Good Bait (DCI Karen Shields #1)(10)



‘Kia.’

‘I’ll get some treats for her next time. You can pay me for ’em later. Oh, and yeah, know how long it takes, all the way over here from Penzance?’

‘Twenty minutes?’

‘And the rest. So that’s all included, right? My time.’

She slipped on the lead and the dog half-dragged her towards the door. ‘Hour or so, maybe, first time. You’ll still be here?’

‘Sunday. Bar emergencies, my day off.’

‘Course. No crime of a Sunday. I forgot.’

When they’d gone Cordon took one more look at the pan, shook his head and dumped it in the bin; next time he went into Lidl he’d buy another.

After that, she stopped by most Sundays, a few summer evenings; it got so the springer could recognise her step before Cordon knew she was even close. From time to time, he’d ask her about home or college, just making conversation, little more: blood out of a stone.
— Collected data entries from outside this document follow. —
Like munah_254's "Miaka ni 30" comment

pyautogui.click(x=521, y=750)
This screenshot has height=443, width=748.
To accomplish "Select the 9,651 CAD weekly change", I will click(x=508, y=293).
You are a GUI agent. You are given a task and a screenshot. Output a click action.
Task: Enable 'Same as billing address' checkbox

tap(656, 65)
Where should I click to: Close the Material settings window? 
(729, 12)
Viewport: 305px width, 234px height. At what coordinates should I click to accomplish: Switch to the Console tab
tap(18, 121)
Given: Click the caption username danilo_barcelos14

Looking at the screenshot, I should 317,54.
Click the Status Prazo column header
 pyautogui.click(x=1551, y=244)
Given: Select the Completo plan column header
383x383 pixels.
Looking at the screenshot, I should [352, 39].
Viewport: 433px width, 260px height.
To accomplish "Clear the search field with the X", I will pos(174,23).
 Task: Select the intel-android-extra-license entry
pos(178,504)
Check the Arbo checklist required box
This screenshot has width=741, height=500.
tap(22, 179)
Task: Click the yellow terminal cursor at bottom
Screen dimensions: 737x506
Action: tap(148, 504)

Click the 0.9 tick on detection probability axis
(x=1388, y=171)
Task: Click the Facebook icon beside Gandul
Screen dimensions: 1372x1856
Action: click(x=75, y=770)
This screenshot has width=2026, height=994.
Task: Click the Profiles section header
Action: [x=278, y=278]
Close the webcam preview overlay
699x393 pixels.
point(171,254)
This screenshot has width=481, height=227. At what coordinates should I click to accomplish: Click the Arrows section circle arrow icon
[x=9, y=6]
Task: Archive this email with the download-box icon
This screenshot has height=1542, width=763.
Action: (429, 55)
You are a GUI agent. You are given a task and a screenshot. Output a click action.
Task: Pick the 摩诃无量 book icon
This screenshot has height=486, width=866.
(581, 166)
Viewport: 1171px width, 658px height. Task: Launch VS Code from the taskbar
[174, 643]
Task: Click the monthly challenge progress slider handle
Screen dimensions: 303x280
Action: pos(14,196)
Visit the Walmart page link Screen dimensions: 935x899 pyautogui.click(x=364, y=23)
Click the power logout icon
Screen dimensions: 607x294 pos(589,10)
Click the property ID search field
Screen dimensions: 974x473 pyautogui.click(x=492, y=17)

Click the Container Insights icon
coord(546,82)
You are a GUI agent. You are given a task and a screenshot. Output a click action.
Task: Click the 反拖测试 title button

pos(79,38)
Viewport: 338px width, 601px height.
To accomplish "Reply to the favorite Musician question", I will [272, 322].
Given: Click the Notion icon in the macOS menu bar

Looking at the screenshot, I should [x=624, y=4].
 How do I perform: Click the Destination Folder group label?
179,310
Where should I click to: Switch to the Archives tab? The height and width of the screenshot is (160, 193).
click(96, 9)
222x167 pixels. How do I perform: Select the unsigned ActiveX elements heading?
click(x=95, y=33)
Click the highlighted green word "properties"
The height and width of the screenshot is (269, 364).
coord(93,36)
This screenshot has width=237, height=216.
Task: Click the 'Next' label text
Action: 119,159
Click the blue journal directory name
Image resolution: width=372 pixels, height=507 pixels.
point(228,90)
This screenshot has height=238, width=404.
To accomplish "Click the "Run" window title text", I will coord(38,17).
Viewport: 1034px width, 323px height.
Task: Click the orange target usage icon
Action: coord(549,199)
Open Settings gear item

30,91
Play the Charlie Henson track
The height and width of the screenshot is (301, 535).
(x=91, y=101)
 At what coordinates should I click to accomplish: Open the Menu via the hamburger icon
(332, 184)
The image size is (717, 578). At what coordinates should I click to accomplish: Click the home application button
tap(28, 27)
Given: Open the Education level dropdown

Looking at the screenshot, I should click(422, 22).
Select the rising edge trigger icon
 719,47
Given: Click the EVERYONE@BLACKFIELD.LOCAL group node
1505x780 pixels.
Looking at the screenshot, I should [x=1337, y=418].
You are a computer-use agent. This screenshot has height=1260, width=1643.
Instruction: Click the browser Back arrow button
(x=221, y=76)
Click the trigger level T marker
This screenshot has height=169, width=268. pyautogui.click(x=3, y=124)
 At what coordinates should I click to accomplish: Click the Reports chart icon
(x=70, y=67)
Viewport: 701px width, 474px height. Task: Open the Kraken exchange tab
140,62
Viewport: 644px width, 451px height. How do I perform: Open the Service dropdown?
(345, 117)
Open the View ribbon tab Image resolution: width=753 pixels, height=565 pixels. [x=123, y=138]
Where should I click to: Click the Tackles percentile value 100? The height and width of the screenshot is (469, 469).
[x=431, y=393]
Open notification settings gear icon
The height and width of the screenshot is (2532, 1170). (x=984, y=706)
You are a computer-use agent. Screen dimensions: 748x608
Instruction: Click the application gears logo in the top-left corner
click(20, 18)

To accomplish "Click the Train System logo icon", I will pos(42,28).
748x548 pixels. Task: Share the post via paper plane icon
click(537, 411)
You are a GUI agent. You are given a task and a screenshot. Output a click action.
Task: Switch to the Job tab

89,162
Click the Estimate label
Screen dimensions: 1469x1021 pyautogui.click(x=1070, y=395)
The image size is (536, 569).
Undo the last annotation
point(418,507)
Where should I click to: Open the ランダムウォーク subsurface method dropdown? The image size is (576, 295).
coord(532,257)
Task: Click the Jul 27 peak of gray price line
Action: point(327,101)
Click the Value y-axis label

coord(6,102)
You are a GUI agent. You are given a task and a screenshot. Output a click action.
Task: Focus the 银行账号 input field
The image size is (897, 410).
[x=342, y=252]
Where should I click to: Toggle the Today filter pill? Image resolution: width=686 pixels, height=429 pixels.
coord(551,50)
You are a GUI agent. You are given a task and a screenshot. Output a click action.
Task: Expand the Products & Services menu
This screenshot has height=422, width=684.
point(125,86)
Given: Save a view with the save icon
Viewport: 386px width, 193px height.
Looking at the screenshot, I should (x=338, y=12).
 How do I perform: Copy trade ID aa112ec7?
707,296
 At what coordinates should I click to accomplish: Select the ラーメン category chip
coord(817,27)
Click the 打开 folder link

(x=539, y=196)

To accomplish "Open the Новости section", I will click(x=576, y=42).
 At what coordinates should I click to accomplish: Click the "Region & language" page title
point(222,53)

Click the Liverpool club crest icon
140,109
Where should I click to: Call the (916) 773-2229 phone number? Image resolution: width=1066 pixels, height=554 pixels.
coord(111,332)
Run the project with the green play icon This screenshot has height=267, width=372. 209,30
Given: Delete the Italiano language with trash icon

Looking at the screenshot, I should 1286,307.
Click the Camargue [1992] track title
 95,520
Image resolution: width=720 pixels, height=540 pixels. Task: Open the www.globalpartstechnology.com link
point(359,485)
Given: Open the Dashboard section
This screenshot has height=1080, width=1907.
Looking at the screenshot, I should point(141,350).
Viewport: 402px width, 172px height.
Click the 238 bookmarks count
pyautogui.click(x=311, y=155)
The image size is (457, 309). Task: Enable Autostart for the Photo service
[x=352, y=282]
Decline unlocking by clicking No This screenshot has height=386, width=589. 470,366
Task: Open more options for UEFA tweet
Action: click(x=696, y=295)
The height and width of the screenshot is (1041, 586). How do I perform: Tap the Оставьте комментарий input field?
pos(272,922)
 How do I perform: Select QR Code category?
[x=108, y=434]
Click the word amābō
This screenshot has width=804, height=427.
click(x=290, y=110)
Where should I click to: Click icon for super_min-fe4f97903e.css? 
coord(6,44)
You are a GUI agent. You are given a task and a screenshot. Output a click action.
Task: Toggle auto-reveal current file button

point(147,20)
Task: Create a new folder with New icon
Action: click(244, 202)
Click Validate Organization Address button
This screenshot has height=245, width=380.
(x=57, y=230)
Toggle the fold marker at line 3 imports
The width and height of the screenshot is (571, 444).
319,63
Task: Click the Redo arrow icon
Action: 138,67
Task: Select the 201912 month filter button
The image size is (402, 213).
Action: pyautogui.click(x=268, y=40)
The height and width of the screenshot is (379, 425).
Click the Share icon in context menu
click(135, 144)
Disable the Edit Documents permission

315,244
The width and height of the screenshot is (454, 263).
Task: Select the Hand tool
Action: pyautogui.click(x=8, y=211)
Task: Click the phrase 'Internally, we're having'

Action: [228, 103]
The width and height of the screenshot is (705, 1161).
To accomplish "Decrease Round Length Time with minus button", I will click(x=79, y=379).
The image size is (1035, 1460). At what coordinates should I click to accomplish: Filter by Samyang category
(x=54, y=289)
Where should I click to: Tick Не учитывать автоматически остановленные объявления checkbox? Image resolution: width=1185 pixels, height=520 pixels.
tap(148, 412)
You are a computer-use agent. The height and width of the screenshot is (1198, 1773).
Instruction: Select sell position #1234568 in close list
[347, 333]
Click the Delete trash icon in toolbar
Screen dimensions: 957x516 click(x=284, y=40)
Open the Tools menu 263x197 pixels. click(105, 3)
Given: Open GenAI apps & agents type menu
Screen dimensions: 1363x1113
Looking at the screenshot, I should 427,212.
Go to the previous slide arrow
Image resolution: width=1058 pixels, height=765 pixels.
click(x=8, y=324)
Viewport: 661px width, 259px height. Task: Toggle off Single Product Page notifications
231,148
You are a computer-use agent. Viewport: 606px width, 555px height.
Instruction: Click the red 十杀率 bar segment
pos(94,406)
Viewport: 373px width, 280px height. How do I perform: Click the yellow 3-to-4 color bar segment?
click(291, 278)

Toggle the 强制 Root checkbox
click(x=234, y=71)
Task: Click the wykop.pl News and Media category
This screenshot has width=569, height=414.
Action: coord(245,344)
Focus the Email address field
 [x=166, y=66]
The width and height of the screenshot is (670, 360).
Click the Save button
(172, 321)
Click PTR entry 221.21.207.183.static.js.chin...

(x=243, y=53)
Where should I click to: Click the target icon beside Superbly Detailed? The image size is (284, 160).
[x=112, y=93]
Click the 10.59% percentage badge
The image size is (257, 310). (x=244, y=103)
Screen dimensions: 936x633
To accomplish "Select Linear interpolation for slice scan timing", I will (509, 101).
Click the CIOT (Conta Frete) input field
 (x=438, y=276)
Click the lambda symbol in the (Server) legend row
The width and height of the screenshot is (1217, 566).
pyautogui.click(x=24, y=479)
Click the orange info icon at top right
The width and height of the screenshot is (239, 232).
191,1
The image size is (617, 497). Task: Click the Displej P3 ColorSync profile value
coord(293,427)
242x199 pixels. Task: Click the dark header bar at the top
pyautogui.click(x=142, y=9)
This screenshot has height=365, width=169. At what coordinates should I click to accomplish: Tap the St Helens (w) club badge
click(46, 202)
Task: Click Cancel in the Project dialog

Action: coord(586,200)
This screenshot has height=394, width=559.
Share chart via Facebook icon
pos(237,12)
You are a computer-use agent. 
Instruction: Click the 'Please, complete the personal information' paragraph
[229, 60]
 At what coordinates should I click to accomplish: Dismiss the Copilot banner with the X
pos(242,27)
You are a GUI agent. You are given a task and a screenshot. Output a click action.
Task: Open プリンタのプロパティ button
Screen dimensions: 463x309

One particular evening, a Tuesday, Cordon not long back from sorting a domestic that resulted, as they often did, in both parties turning on him and telling him to f*ck off out, she arrived with a bottle of cheap sparkling wine and wearing what Cordon assumed was one of her mother’s cast-offs, either that or a charity shop special, pale purply chenille with a slit skirt and ruched front.

‘What’s this in aid of?’

‘Celebration. My birthday. Sixteen.’ She threw herself in the direction of the small settee. ‘Means I’m legal.’

‘Means you’re sixteen.’

‘Jesus! Don’t you ever lighten up?’

‘Rarely.’

‘Here …’ Holding out the bottle. ‘Help me get this open.’

He found two glasses and poured the wine, getting only a little on the floor as it fizzed up. It tasted like he remembered: cream soda, but cream soda that had turned sour.

‘This really your birthday?’

Dipping her finger into the glass, she made a crossing motion, anointing her breasts through the material of the dress. ‘Christening, too.’

‘How d’you mean?’

‘Got a new name, haven’t I?’

‘Fed up with the old one?’

‘Rose, it’s not me. Not anyone. Anyone I know.’

‘So who are you now?’

‘Letitia.’

Cordon did a small double-take.

‘You like it?’ she asked.

‘Different, I’ll say that for it.’

‘Joy and happiness. What it means. My dad told me.’

Cordon had never heard her mention her father before; hadn’t imagined them to be in touch.

‘He chose it for you?’

‘Sort of.’ Head back, she drank some more wine. ‘Suits me, don’t you think?’

‘Maybe.’

‘My dad thinks so. Looked right into me, didn’t he? Joy and bloody happiness. Saw deep into my soul.’

Cordon waited for the laugh, but it didn’t come.

When she left, just a short while later, there was still a good half a bottle remaining. After due deliberation, Cordon poured it down the sink. When she came back to walk the dog a week or so later, Letitia now, neither of them referred to the occasion at all.

She didn’t mention her father again, either, only the once, Cordon getting on his high horse and launching into something of a lecture about the values of doing a little reading, studying – the kind of thing students were supposed to do, though, from his perspective, it seemed few of them did.

‘Fuck off!’ she said. ‘Stop naggin’ at me all the bloody time. You’re not my bloody father, you know.’

Cordon knew. His own fatherly responsibilities were scattered halfway across the world: a son, Simon, fully grown, who had used his gap year to put ample distance between the pair of them and decided he liked it that way best. The only contact Cordon had – the terse, almost formal requests for funds aside – was the occasional postcard from Santo Domingo, Bogotá or La Paz, just letting him know he was still alive. After Bolivia he’d heard nothing, six months of worry, and then the cards had resumed – Pangai, Lautoka, Auckland, Hobart, Sydney. Pins stuck in a notional map, marking a journey that never seemed to point home.

His ex-wife, Judith, Cordon scarcely spoke to at all: a desultory late-night phone call, usually around Christmas time, pauses longer than words.

You’re not my father.

What was he, then? A concerned individual? A friend? Hardly that.

When the other officers, down at the station, got wind of what was happening, there were knowing glances cast in his direction, more than a few lewd remarks. Cordon let them slide.

Then something happened and it all changed.

At four in the morning, on the way home from a night’s clubbing and buoyed up by too many pills and too much alcohol, she let herself into his flat and slipped into his bed, and he pushed her angrily back out. Angry at her presumption: angry at himself for being aroused; knowing, somewhere at the back of his mind and in his groin, he’d always regret an opportunity not taken, little enough love in his life, little enough abandon.

She didn’t come by again.

The dog padded circles around the room and cast wistful glances at the door. Cordon walked her himself till he could find someone else, a young lad whose father worked at the fish dock down by the quay.